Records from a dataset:
-- Opening Marker --
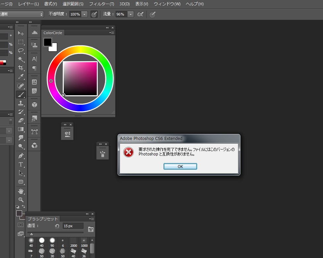Open the 不透明度 dropdown arrow
This screenshot has width=323, height=258.
tap(85, 14)
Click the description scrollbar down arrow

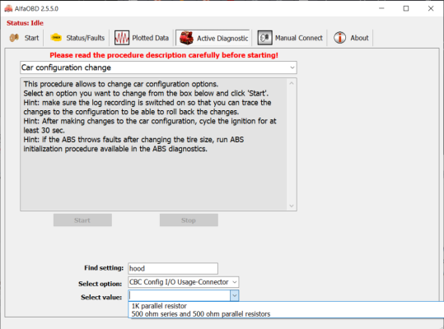(x=292, y=206)
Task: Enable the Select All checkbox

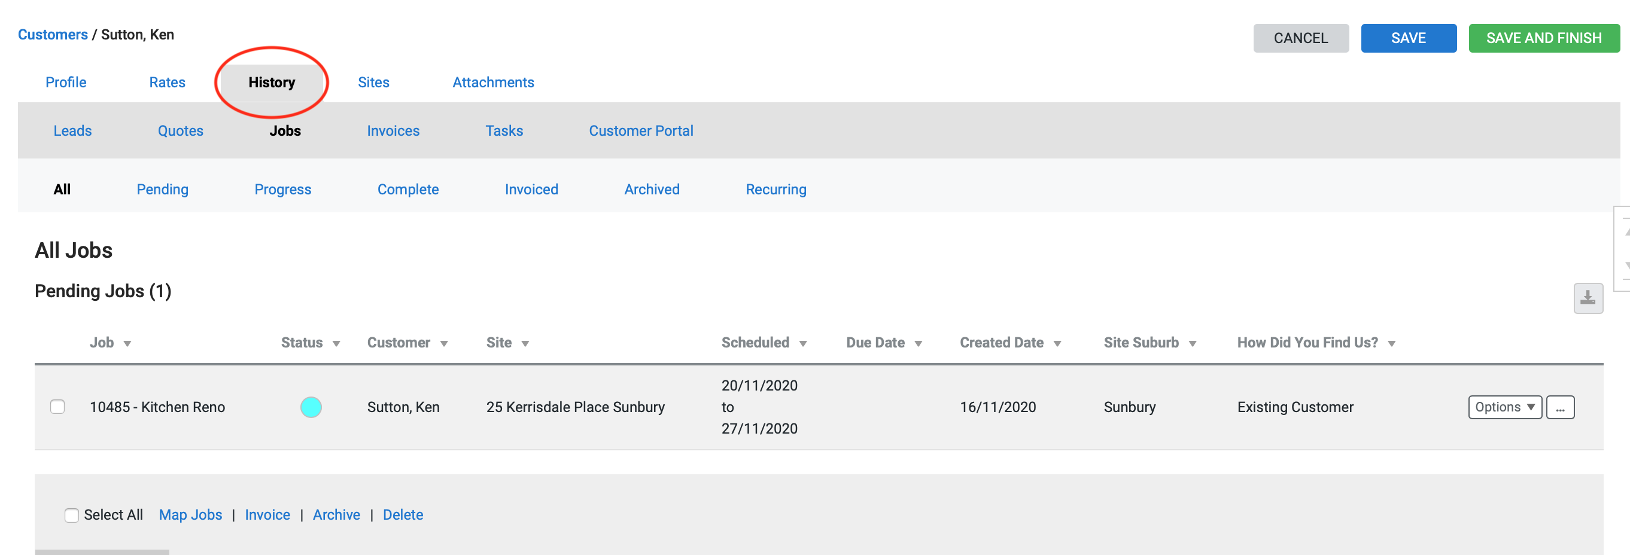Action: 72,515
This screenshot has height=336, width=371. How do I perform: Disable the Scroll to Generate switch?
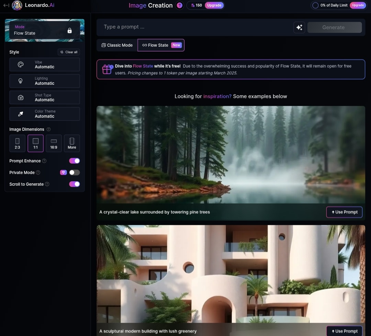(x=74, y=184)
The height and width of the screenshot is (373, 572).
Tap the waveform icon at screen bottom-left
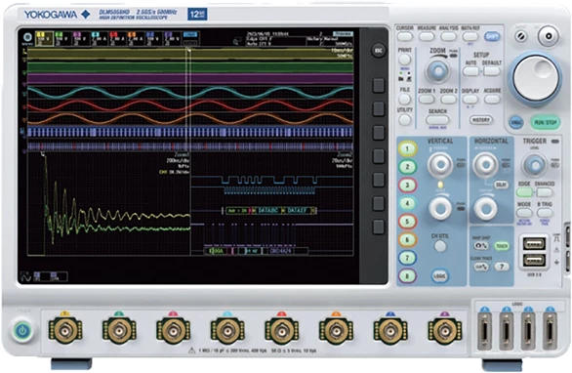tap(25, 276)
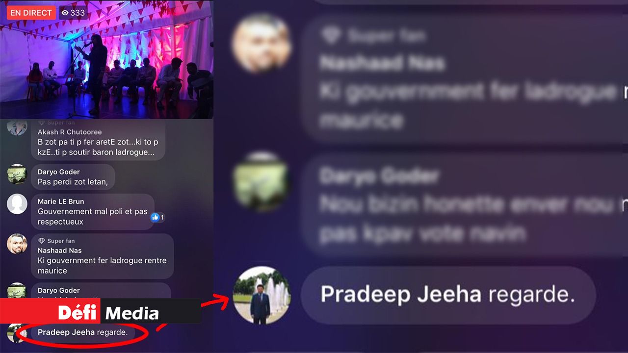The image size is (628, 353).
Task: Open Nashaad Nas avatar in small comment list
Action: pos(17,244)
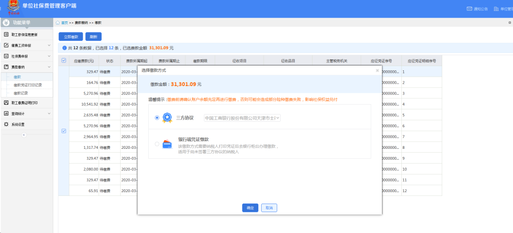Click the 确定 button in the dialog

click(250, 208)
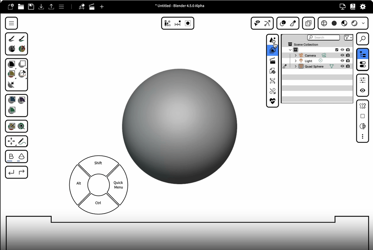
Task: Click the save floppy disk icon
Action: click(31, 6)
-- Closing Marker --
> **Assigned task**:
Exactly as written, restate the lines from the one that contains "Task: Enable the Select All checkbox" through the final line of the data, both ends included, but leave out the pictures.

> **Result for this task**:
Task: Enable the Select All checkbox

Action: 72,515
This screenshot has height=336, width=371. How do I perform: Disable the Scroll to Generate switch?
(x=74, y=184)
The height and width of the screenshot is (373, 572).
Tap the waveform icon at screen bottom-left
tap(25, 276)
The image size is (628, 353).
Task: Open Nashaad Nas avatar in small comment list
Action: pos(17,244)
Click the 确定 button in the dialog

click(250, 208)
Task: Click the save floppy disk icon
Action: click(31, 6)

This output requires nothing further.